The pulse width modulation scheme of the switches also includes a blanking time (dead time). This blanking time is a time where both top switches and bottom switches (in other words: all switches of one leg) are commanded to be off. This blanking time is added to prevent short circuiting the voltage source (shoot through) due to the turn-on and turn-off delays of the switches. Due to the required margins on the blanking time, there is a moment where both the top and bottom switch of a single switching leg are off, during this time the output voltage of the H-bridge is determined by the sign of the current in each switching leg, as this determines which parallel diodes will conduct. This current dependent output voltage has a negative effect on the converter output signal quality. The effect also generates a dead-band in the response of the output voltage/current on a changing control signal, specifically at low load currents. When using more H-bridge cells the effect of the blanking time becomes larger as each H-bridge cell requires a certain blanking time. To provide the required output quality (voltage/current waveform) to the gradient coils in an MRI application, the load current is typically controlled in closed-loop with a feedback circuit. The load current is measured and compared to a reference signal; based on the error the switching signals are changed to reduce the error. Because of the dead-band at low output currents, the output current is difficult to control, providing a poor output quality with a large error between the load current and the reference signal.

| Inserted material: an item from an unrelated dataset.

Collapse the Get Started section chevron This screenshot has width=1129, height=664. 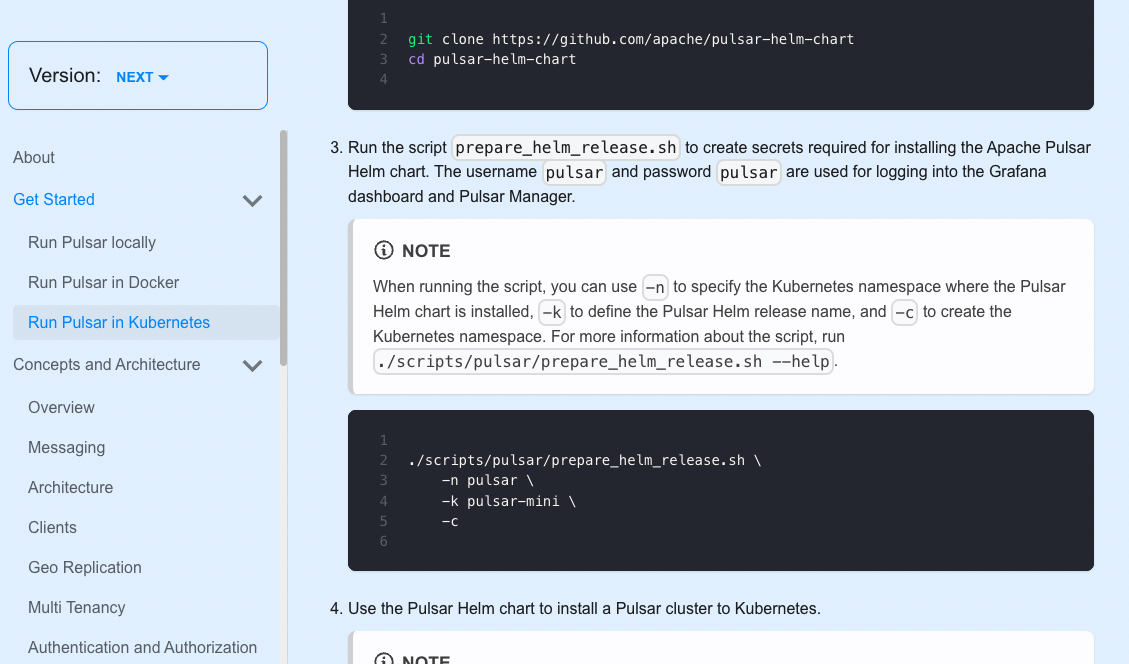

This problem is addressed in the prior art, in the international patent application WO2013/046099 for instance methods are proposed to compensate for the blanking time error by calculated compensation, while the international patent application WO2012/020363 suggests online adaptive model simulation. In the U.S. Pat. No. 6,535,402 the required compensation for the switching signals is determined based on the measured sign of the output current. The proposed methods provide model and measurement based compensation, which relies on measurements and knowledge of variable parasitic component parameters, limiting the performance of these methods.